Ivor Agyeman-Duah

Ivor Agyeman-Duah (born 1966) is a Ghanaian academic, economist, writer, editor and film director. He has worked in Ghana's diplomatic service and has served as an advisor on development policy.

Biography

Ivor Agyeman-Duah was born in Kumasi, Ghana, in 1966, and was named after his father's good friend, the British historian Ivor Wilks.[1]

Agyeman-Duah holds an MA degree from the University of Wales and an MSc in Economic Development from The School of Oriental and African Studies (SOAS), University of London.[2] He is the founder and Director of the Centre for Intellectual Renewal, a public organization in Ghana.[3]
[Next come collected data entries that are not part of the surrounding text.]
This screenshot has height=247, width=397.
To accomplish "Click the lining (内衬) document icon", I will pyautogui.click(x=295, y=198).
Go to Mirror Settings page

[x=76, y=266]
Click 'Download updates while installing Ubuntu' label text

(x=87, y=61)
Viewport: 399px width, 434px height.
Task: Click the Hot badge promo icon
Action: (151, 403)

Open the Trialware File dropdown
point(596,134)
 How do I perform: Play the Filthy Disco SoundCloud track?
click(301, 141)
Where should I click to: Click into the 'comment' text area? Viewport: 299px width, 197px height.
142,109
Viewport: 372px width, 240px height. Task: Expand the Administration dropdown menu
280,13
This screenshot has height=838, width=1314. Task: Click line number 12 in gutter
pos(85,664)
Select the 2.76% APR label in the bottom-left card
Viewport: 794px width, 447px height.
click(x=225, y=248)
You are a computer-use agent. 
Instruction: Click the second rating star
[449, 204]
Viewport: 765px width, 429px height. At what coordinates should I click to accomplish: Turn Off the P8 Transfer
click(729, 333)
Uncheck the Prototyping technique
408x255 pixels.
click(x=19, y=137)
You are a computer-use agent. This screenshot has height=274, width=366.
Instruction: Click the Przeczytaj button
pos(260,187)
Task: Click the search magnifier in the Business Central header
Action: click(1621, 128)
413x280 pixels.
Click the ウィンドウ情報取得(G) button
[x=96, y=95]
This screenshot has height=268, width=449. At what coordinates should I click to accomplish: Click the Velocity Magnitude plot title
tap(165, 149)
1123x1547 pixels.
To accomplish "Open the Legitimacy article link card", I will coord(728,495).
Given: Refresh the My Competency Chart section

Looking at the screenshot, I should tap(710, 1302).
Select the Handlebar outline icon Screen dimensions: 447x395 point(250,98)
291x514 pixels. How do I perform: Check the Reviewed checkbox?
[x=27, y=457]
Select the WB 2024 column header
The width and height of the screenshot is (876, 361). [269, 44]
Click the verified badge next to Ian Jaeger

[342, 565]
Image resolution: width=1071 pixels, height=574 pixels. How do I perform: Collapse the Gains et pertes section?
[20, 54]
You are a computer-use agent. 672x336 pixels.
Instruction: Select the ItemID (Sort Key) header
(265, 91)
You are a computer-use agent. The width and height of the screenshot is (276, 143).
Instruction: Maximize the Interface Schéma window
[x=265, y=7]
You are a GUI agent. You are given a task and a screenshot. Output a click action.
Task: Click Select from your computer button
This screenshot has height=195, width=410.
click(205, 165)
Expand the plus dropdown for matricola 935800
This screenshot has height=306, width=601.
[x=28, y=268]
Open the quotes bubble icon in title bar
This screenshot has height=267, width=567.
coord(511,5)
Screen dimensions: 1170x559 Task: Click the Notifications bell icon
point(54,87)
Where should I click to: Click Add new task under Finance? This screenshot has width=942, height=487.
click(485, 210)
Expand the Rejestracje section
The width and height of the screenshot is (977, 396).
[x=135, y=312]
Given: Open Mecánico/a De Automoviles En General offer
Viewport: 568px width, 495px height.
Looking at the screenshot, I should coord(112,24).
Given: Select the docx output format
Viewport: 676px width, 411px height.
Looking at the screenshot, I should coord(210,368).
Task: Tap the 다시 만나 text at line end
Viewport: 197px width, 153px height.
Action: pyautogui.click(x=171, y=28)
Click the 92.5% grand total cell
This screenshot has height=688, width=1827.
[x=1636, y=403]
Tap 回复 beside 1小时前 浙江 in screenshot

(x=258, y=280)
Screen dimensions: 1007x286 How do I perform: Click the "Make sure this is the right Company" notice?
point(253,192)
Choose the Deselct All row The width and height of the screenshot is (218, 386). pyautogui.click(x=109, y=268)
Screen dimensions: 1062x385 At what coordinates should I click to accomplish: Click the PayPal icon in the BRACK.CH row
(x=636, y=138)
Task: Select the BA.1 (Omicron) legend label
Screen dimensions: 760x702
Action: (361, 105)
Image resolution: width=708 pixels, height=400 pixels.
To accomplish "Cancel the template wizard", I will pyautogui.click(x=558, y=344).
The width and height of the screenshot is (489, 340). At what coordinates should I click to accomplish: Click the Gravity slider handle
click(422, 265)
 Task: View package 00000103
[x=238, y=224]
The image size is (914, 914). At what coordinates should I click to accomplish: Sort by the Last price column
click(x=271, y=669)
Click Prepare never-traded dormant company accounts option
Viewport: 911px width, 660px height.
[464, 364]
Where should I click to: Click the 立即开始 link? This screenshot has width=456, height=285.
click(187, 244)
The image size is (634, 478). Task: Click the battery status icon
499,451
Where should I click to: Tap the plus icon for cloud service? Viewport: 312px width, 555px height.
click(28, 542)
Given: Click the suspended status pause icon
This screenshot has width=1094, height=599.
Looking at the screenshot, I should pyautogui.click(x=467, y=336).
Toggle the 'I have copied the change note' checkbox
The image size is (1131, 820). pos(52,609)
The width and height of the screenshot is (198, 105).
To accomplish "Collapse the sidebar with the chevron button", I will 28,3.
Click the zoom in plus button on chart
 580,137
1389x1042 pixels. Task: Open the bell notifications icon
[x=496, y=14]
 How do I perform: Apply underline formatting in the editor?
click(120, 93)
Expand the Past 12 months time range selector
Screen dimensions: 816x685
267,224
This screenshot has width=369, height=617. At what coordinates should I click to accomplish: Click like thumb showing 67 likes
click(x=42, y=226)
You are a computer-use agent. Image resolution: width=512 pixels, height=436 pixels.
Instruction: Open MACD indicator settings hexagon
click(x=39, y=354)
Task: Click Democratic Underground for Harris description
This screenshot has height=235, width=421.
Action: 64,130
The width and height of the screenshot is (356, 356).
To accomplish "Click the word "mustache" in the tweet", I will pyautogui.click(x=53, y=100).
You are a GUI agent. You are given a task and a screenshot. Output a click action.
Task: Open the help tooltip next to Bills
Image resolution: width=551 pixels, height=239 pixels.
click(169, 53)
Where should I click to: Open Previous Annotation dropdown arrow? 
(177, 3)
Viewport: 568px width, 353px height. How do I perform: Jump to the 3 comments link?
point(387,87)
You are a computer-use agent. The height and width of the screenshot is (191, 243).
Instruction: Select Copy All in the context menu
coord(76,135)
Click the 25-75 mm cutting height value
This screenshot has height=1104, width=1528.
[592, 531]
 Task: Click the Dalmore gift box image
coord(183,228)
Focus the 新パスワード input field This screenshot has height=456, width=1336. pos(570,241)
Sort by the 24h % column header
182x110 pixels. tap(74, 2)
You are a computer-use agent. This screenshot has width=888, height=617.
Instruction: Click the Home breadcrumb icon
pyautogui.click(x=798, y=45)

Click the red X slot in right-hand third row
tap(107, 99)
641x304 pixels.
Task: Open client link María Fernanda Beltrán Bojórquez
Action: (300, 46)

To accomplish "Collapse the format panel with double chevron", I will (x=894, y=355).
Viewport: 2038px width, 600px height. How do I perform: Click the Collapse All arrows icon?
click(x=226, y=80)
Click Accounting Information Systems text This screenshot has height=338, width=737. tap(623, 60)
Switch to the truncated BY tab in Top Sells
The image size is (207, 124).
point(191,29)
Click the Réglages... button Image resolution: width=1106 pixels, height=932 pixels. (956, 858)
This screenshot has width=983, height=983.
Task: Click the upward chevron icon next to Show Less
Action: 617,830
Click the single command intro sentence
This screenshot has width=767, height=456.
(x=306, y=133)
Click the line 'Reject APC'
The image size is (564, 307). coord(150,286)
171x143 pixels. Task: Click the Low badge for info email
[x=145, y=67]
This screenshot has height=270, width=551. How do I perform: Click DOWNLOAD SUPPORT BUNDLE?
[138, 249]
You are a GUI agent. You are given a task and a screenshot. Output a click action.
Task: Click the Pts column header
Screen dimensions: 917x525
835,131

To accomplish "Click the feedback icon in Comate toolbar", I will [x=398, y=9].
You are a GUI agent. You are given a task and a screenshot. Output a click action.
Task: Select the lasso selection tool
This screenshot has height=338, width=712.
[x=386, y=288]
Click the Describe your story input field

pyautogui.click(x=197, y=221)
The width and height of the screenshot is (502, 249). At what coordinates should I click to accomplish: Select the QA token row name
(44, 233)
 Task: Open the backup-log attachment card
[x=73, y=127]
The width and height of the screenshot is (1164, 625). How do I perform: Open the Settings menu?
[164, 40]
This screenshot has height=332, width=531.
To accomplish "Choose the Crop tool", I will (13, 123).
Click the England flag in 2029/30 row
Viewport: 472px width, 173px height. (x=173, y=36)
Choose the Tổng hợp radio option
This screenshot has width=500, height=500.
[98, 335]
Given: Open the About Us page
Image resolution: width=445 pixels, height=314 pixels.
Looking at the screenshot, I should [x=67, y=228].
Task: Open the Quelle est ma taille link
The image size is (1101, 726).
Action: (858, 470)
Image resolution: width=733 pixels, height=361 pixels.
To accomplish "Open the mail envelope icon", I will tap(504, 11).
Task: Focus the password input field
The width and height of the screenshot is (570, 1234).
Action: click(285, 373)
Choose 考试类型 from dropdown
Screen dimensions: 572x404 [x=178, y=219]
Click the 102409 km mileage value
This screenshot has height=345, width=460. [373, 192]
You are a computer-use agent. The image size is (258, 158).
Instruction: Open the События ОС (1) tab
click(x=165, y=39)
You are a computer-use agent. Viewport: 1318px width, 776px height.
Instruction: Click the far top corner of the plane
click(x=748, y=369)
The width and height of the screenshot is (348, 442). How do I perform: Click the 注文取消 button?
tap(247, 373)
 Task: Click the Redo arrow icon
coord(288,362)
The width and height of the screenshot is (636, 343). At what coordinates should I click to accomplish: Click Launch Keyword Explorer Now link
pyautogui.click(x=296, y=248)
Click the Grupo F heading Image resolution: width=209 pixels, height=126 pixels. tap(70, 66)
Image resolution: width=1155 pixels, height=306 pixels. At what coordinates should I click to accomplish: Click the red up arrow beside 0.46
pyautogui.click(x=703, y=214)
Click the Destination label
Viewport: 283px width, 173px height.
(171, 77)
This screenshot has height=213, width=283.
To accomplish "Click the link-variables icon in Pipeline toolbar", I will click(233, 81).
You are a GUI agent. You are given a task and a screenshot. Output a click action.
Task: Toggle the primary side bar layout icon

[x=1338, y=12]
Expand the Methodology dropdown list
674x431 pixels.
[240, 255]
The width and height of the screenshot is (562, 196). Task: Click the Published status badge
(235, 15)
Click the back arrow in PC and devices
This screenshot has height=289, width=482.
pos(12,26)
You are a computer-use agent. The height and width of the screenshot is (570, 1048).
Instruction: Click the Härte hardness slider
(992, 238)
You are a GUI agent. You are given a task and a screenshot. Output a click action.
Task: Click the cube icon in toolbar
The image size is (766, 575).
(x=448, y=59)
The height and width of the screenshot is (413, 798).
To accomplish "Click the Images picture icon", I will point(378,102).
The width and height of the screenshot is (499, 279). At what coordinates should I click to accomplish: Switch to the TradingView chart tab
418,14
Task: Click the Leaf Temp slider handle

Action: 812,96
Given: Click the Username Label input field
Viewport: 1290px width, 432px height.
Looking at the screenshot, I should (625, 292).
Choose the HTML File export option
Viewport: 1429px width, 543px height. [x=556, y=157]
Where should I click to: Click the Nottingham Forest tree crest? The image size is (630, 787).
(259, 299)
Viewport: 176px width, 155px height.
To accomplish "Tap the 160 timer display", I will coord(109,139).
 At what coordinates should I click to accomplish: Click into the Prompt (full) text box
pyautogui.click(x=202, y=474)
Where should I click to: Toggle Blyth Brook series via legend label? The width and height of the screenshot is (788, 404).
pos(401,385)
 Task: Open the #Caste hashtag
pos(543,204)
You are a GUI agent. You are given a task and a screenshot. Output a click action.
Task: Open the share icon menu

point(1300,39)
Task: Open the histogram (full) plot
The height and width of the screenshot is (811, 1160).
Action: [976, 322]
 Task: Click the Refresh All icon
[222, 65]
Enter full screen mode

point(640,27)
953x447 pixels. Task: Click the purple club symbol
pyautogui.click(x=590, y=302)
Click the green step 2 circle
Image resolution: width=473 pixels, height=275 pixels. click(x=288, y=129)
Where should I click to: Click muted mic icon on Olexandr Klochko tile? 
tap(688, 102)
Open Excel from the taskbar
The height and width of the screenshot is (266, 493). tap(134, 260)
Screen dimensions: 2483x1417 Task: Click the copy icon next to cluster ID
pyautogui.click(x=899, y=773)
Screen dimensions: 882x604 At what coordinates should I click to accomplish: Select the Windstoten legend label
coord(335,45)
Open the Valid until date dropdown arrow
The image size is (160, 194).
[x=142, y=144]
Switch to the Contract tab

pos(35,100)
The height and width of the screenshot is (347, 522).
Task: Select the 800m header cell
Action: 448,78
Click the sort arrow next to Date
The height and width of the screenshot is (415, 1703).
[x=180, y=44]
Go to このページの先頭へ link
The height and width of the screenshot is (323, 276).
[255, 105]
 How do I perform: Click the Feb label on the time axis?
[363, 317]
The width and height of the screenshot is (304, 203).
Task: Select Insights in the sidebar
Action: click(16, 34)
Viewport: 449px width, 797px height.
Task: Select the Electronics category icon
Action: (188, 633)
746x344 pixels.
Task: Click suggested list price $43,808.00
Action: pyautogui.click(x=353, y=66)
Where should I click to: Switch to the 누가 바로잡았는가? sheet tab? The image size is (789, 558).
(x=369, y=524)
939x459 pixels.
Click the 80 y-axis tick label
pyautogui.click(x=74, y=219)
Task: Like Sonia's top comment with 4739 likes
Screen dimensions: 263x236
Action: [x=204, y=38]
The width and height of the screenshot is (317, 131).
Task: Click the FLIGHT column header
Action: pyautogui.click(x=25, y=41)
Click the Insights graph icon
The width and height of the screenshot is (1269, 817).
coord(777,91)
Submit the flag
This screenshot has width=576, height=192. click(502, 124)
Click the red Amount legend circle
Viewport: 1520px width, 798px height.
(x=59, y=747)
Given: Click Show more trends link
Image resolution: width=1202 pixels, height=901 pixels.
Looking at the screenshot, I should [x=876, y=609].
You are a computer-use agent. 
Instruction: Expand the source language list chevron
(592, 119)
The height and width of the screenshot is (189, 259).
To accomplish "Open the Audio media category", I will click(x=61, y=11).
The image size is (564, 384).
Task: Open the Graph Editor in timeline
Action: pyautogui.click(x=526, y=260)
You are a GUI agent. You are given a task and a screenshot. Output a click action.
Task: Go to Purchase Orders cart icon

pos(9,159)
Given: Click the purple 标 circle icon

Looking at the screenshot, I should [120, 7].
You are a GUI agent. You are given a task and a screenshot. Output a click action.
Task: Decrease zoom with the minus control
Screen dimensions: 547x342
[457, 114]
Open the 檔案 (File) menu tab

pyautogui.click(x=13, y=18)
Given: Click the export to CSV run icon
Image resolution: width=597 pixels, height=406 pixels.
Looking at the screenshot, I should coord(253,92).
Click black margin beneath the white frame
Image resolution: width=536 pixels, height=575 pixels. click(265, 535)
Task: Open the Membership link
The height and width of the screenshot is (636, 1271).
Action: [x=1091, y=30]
From 2009 to 2014 he was special advisor to the President John Agyekum Kufuor on international development cooperation, and in this capacity worked with the World Food Programme in Kenya and Ethiopia and the Geneva-based international peacebuilding organization Interpeace.[4] He has done work for the World Bank and World Bank Institute in Washington, DC. Agyeman-Duah was formerly head of Public Affairs at the Ghana Embassy in Washington, DC, and later Culture and Communication Advisor at the Ghana High Commission in London, and has been a consulting fellow of the African Center for Economic Transformation.[3] He has also held fellowships at the W.E.B. Du Bois Institute for African and African American Research at Harvard University and been a Hilary and Trinity resident scholar at Exeter College, Oxford.

Also active in literary and cultural fields, Agyeman-Duah has edited many publications, serves as Development Policy Advisor for the Lagos-based Lumina Foundation,[5] which established the Wole Soyinka Prize for Literature in Africa, and he was the 2014–15 Chair of the Literature Jury of the Millennium Excellence Foundation.[3]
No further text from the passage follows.